En premier lieu, l’impasse rassemble des artistes académiques, à l’instar des peintres Adolphe Steinheil et Raphaël Collin ou du sculpteur Paul-Gabriel Capellaro, aujourd’hui oubliés. Plusieurs d’entre eux obtiennent le prix de Rome et enseignent par la suite à l’École des Beaux-Arts. Ainsi, de bouche à oreille, l’endroit se fait connaître et le cercle s’élargit avec l’arrivée d’artistes étrangers, conférant à l’impasse Ronsin une notoriété internationale à l’aube du XXe siècle.
Abstractions, machines et tirs à la carabine : la relève des avant-gardes
Si l’on se souvient aujourd’hui de cette impasse, c’est qu’elle se constitue progressivement comme un véritable laboratoire où l’esprit des avant-gardes entre en ébullition. Constantin Brâncusi fut l’un d’eux, et sûrement l’artiste le plus fidèlement attaché à cet espace insulaire. De 1916 jusqu’à sa mort en 1957, il habitera et travaillera dans son atelier, d’abord situé au n°8 de l’impasse, puis au n°11 dès 1927. Le sculpteur roumain, qui cherche à révéler par la matière, le conçoit alors comme une véritable œuvre d’art : chaque création occupe une place symbolique et entre en résonance avec celles qui l’entourent, si bien que ce petit espace clos devient un vrai univers en soi.
Parmi son Oiseau dans l’espace et sa Colonne sans fin, il n’est pas rare de croiser Sonia Delaunay, Marcel Duchamp, Francis Picabia et bien d’autres artistes venus lui rendre visite. Dans un argentique datant de 1922, on découvre la chorégraphe Lizica Codreanu dansant entre ses œuvres, sur l’air des Gymnopédies de son ami Erik Satie, dans un costume que le sculpteur lui a spécialement confectionné. Brâncusi participe ainsi à faire de l’impasse Ronsin un vrai lieu de collectivité, où les échanges se poursuivent dans le voisinage, avec les ateliers de Marx Ernst ou d’André Del Debbio.

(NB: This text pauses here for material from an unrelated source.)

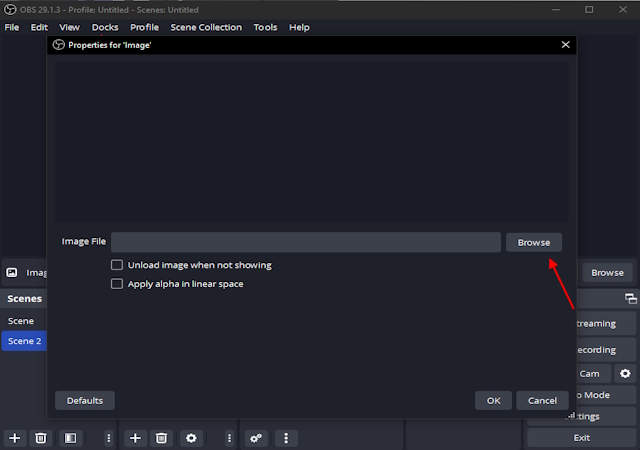Enable Unload image when not showing
640x450 pixels.
[117, 265]
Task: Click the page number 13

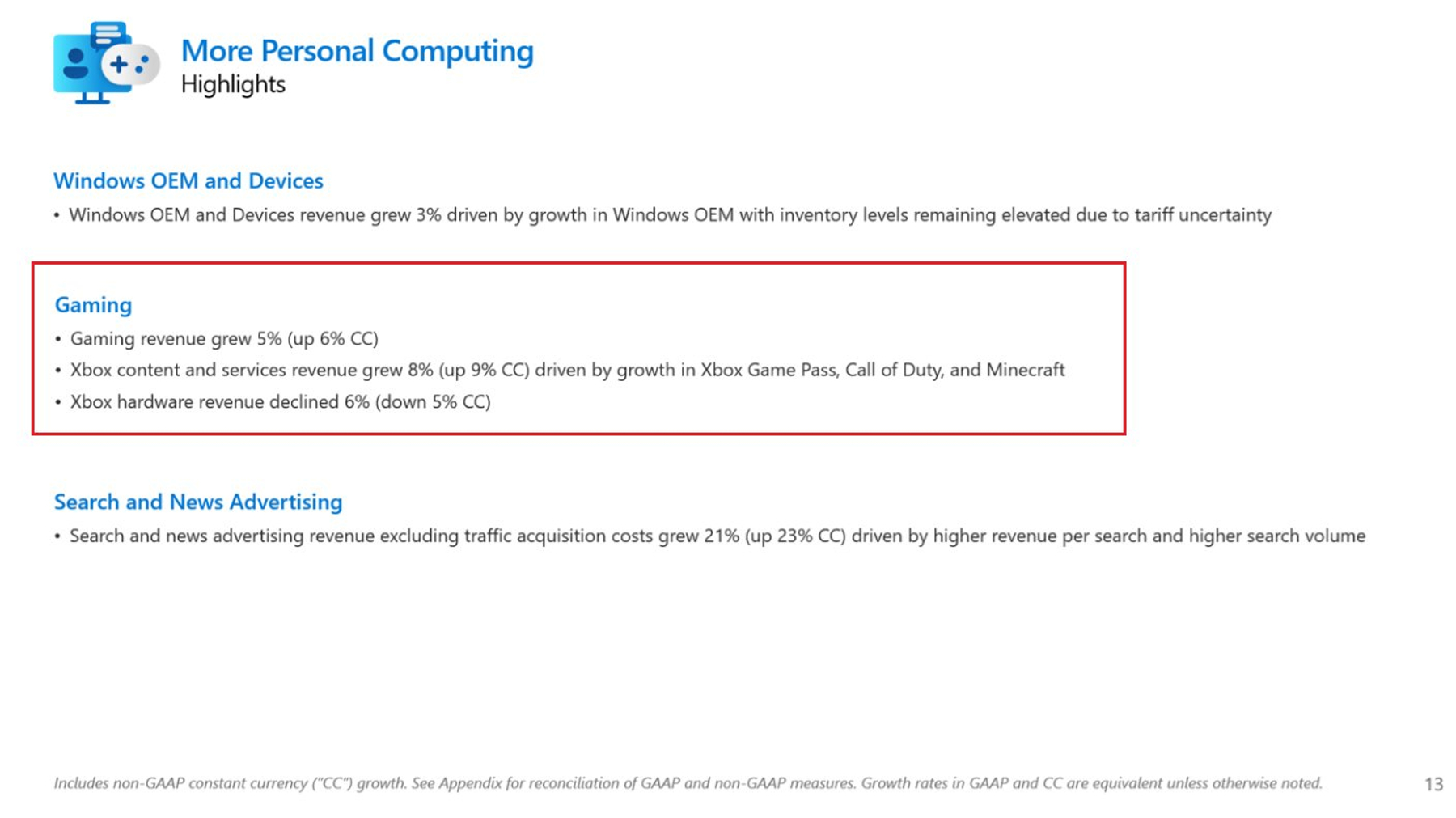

À la mort de Brâncusi en 1957, l’impasse n’en perd pas pour autant son effervescence. L’installation de Jean Tinguely et de Niki de Saint-Phalle, accompagnés d’Yves Klein et de Larry Rivers, marque un tournant certain. C’est dans ces années-là que sont nés, dans une véritable fureur créatrice, les reliefs cinétiques et les machines à dessiner de Tinguely. Niki de Saint-Phalle réalise quant à elle ses premiers tirs à la carabine sur des surfaces recouvertes de poches de pigments colorés. On raconte alors qu’une dizaine de personnes s’est attroupée dans l’impasse le 26 février 1961 pour admirer la plasticienne cherchant à « faire saigner la peinture » sous les détonations. Devenue le berceau du Nouveau Réalisme, l’impasse Ronsin se fait ainsi le lieu de toutes les expérimentations, où les recherches sur l’abstraction de Brâncusi laissent place à de nouvelles expressions du réel, par le biais de matériaux de récupération.
De la création à la destruction : un lieu fantôme
Absorbée dans le cadre de l’agrandissement des locaux de l’hôpital Necker, l’impasse Ronsin n’existe aujourd’hui plus qu’à travers d’anciennes cartes postales, photographies et dessins. Une destinée contre laquelle Brâncusi a tenté de lutter toute sa vie, demandant que soient conservés ses ateliers en échange de nombreuses Å“uvres léguées à l’État français. Si l’impasse Ronsin a bel et bien été détruite, l’atelier du sculpteur a néanmoins été entièrement reconstitué en 1997 par Renzo Piano, dans une glyptothèque située devant le Centre Pompidou. Bien que l’architecte voulût respecter les volontés de Brâncusi, elle se présente davantage comme un espace muséal sobre et désincarné, bien loin de l’univers harmonieux et intimiste qui se déployait à l’intérieur de cette impasse mémorable.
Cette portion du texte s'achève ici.